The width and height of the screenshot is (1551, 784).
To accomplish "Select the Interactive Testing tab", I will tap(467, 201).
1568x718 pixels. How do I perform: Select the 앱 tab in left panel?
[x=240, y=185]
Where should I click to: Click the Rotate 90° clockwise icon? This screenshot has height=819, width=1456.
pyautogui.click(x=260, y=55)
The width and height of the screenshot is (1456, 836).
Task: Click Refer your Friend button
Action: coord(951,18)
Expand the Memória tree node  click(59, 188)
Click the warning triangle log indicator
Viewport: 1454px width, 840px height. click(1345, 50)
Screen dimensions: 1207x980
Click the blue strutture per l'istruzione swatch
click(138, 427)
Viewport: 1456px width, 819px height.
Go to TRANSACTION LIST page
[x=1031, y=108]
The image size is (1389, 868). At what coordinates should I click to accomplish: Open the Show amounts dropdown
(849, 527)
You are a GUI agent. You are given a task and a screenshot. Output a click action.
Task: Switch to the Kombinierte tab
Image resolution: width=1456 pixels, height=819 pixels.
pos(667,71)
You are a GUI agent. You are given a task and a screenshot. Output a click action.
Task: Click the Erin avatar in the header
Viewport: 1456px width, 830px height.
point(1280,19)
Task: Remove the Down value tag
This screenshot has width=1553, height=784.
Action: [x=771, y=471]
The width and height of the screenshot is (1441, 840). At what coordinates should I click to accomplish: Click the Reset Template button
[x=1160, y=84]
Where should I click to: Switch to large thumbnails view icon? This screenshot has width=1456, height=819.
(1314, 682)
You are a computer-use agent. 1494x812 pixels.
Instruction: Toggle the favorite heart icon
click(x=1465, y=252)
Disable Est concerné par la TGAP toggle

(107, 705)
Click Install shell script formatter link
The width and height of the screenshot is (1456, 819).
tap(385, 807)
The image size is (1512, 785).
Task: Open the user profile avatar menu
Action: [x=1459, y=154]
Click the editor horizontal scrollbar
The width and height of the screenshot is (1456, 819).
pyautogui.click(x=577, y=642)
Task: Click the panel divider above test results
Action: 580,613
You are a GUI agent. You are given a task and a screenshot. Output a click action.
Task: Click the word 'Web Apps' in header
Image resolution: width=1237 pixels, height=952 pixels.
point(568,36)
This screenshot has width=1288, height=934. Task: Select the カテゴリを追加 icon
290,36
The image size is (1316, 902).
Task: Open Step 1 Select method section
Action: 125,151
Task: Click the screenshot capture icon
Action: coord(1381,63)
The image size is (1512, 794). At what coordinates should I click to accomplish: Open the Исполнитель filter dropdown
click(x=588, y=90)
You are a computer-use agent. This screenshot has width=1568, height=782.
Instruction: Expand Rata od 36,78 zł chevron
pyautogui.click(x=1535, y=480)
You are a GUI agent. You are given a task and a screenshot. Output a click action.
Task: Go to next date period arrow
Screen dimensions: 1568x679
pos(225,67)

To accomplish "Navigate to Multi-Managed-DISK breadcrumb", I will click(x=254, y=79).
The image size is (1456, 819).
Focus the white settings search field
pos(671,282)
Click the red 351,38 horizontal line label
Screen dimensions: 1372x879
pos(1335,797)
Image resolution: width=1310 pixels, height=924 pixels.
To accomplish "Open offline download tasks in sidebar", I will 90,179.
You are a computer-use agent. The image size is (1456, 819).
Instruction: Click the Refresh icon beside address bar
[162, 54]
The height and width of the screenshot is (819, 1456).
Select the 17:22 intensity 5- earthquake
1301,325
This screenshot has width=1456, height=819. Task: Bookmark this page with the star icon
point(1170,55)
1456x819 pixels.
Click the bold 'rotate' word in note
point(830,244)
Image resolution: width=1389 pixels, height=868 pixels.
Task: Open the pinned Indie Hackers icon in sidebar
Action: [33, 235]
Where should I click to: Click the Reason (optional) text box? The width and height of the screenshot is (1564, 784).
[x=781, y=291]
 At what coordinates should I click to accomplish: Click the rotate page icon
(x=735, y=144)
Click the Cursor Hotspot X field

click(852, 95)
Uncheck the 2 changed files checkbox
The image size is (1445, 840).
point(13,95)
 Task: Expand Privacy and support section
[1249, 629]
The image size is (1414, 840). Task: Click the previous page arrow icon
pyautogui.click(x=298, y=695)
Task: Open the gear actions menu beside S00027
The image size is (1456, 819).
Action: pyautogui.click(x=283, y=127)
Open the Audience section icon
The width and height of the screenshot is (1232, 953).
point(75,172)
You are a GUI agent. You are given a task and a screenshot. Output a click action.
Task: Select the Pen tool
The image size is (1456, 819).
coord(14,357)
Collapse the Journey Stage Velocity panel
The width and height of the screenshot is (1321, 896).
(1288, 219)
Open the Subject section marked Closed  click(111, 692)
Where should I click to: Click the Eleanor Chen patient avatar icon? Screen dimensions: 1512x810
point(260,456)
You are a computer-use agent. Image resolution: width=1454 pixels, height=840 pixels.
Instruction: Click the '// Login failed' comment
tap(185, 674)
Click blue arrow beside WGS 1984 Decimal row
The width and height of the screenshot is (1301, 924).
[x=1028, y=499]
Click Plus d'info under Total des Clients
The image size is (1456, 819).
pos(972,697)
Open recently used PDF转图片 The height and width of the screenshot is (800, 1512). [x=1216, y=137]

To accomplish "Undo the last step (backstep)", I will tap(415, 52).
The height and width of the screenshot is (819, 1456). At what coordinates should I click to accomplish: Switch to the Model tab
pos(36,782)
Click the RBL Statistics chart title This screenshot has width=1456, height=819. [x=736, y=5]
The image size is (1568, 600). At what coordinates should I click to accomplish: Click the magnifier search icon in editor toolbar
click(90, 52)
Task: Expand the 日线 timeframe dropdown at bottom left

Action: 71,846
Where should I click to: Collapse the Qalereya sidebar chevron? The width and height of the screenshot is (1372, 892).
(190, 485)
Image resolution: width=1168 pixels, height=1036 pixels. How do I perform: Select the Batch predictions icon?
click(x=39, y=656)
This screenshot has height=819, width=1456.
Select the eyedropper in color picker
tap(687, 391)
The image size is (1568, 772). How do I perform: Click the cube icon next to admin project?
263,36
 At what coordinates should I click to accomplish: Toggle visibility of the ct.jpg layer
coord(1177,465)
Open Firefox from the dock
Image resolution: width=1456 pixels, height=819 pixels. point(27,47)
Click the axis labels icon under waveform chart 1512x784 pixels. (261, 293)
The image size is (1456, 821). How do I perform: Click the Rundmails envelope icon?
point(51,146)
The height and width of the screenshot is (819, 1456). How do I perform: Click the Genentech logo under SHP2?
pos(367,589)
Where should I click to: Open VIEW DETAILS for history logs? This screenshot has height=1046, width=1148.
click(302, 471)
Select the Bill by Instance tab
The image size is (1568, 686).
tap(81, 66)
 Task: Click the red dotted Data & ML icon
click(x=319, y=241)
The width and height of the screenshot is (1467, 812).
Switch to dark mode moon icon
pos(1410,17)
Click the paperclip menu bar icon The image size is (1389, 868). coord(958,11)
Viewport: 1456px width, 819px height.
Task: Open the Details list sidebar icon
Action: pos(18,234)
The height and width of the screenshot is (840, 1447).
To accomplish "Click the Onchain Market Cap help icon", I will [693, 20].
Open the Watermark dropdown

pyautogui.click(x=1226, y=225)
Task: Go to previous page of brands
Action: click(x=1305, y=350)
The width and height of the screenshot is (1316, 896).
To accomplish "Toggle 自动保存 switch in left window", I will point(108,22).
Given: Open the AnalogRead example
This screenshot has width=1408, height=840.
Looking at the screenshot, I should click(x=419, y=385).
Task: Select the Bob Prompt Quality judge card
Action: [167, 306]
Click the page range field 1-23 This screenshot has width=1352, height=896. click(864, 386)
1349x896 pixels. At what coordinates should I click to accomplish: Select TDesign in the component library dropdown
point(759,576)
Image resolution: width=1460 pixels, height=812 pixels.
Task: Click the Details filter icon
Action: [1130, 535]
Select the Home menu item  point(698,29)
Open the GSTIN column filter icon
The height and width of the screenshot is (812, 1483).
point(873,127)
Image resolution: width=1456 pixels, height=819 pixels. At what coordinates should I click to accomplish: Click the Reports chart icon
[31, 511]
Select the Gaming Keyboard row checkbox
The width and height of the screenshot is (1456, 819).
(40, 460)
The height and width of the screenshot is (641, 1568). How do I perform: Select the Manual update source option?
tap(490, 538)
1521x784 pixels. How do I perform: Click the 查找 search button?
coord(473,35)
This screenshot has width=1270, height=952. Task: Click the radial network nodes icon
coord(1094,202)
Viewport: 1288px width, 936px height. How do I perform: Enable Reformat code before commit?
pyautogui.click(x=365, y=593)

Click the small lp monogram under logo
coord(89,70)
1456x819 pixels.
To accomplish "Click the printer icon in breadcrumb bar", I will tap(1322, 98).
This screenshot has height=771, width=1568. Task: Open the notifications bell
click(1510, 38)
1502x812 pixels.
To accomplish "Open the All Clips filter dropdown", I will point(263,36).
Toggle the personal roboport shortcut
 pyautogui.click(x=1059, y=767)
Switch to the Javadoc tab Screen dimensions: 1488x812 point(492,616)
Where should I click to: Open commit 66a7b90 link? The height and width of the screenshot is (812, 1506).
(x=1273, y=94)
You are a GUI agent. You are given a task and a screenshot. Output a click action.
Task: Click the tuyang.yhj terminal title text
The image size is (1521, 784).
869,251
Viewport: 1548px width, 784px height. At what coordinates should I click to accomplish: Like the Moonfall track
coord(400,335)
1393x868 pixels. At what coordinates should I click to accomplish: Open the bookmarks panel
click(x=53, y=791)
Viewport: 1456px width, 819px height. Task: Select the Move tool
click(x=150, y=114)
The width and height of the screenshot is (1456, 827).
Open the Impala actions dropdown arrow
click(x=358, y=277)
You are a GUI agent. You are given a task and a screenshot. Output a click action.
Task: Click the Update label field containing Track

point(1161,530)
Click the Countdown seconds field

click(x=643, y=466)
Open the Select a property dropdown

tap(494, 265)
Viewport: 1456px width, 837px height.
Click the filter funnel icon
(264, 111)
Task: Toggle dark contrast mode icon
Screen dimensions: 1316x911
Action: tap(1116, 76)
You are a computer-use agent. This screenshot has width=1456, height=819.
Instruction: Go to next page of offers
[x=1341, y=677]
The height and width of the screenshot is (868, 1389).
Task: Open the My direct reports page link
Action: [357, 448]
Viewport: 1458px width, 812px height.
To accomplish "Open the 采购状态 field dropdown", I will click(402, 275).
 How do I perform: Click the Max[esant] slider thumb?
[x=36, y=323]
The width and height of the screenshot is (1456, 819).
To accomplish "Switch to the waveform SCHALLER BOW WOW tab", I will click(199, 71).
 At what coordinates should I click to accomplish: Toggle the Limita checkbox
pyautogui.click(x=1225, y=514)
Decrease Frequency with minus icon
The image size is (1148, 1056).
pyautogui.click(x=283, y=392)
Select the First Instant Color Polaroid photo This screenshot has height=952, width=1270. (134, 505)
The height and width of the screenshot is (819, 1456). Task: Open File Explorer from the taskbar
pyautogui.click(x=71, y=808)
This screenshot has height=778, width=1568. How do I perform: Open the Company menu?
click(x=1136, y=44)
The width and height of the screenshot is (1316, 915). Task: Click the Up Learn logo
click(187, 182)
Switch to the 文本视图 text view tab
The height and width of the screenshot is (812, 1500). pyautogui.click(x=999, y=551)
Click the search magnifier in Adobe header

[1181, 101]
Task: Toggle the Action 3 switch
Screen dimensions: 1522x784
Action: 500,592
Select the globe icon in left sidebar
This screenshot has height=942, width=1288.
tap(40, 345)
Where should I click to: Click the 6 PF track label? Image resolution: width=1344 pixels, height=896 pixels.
********************
**Task prompt:** Wherever the string "breadcrumb" occurs in the records, copy the line it is in.

**Reply:**
To accomplish "Navigate to Multi-Managed-DISK breadcrumb", I will click(x=254, y=79).
To accomplish "Click the printer icon in breadcrumb bar", I will tap(1322, 98).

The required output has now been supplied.